• **Goal of the exercise**
Output every entry exactly as written, but omit the pictures.

• **Recorded information**

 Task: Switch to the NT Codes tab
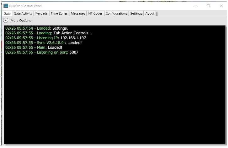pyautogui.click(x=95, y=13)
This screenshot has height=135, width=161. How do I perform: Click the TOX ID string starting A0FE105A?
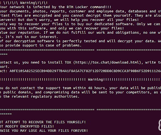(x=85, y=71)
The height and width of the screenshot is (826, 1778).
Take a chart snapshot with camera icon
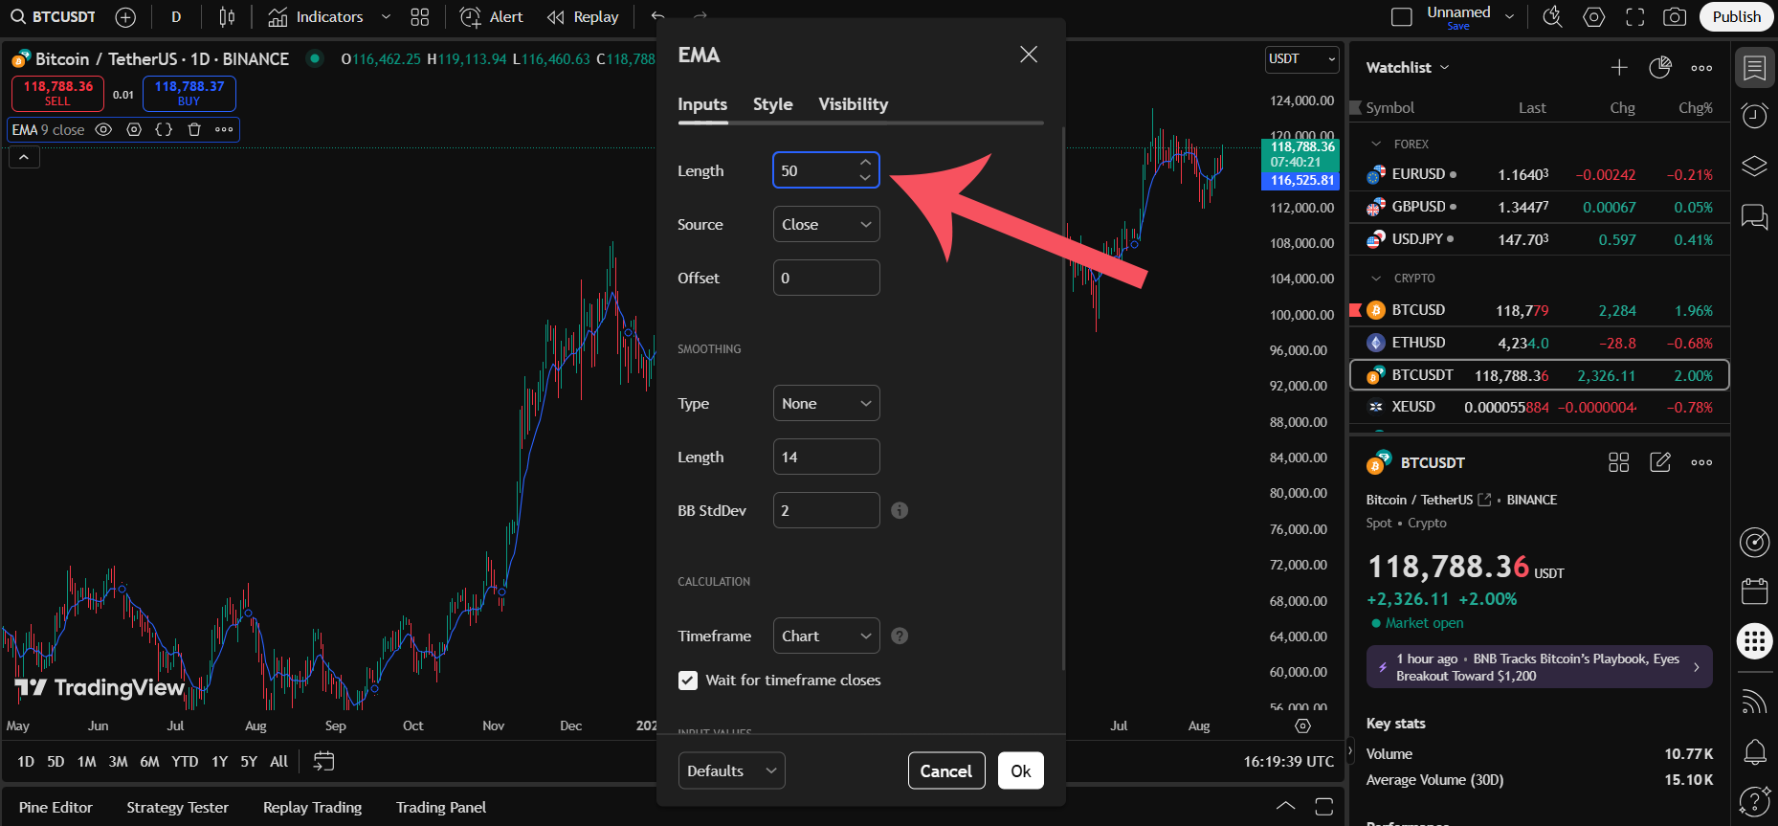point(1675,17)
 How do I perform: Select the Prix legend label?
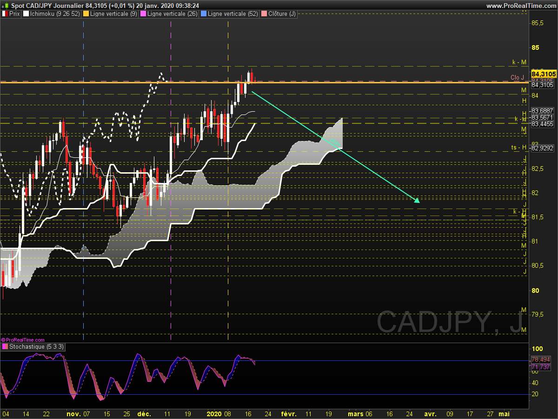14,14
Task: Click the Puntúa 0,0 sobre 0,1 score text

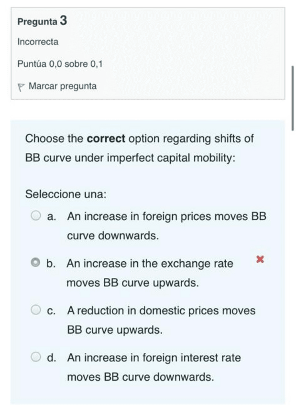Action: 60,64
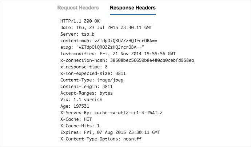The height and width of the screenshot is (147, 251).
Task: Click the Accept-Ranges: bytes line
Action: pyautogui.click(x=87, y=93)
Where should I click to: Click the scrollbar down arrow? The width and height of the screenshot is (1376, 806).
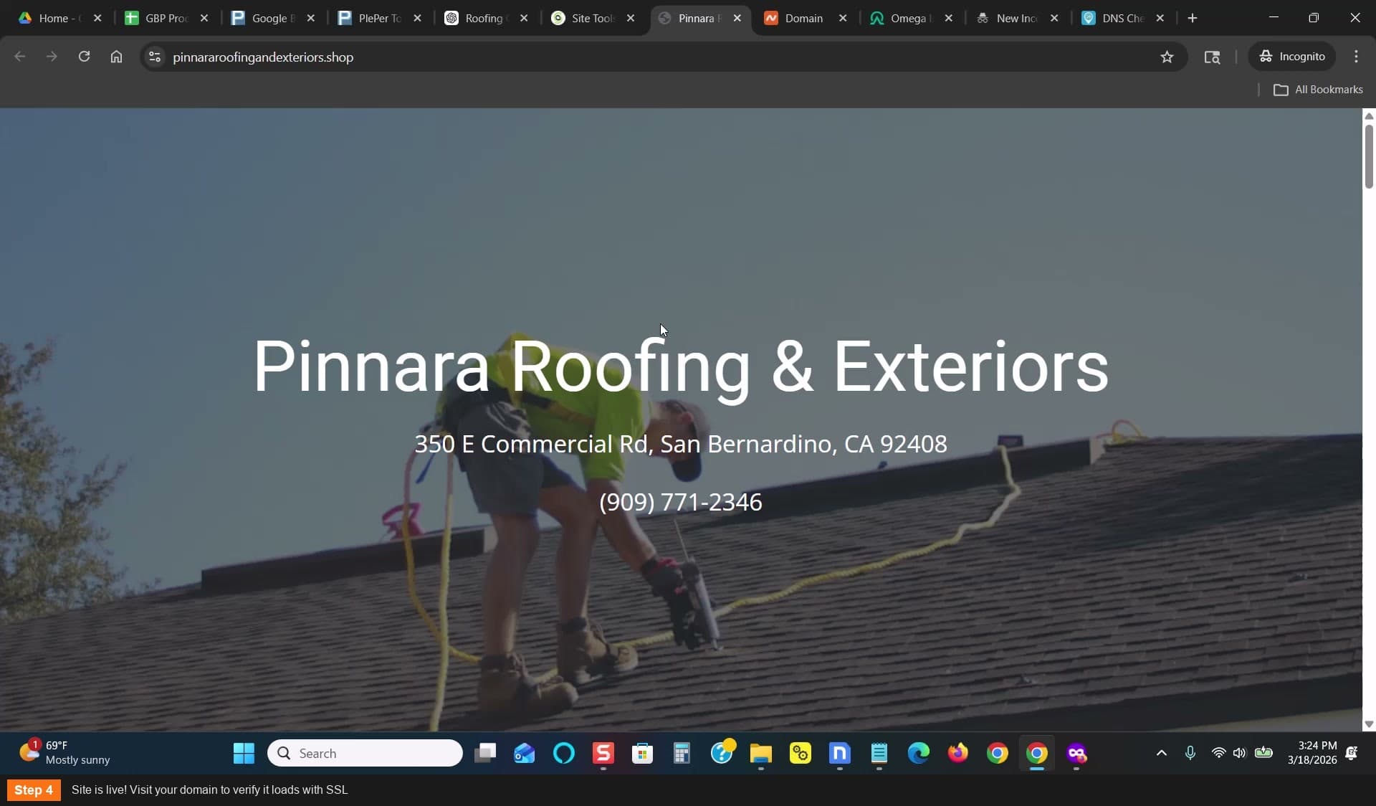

• **Your response**
 Task: Switch to the NT Codes tab
pyautogui.click(x=95, y=13)
This screenshot has height=135, width=161. How do I perform: Click the TOX ID string starting A0FE105A?
(x=85, y=71)
The height and width of the screenshot is (826, 1778).
Take a chart snapshot with camera icon
point(1675,17)
 How do I perform: Select the Prix legend label?
14,14
Task: Click the Puntúa 0,0 sobre 0,1 score text

Action: 60,64
The height and width of the screenshot is (147, 251).
Task: Click the Accept-Ranges: bytes line
Action: pyautogui.click(x=87, y=93)
Where should I click to: Click the scrollbar down arrow? The width and height of the screenshot is (1376, 806).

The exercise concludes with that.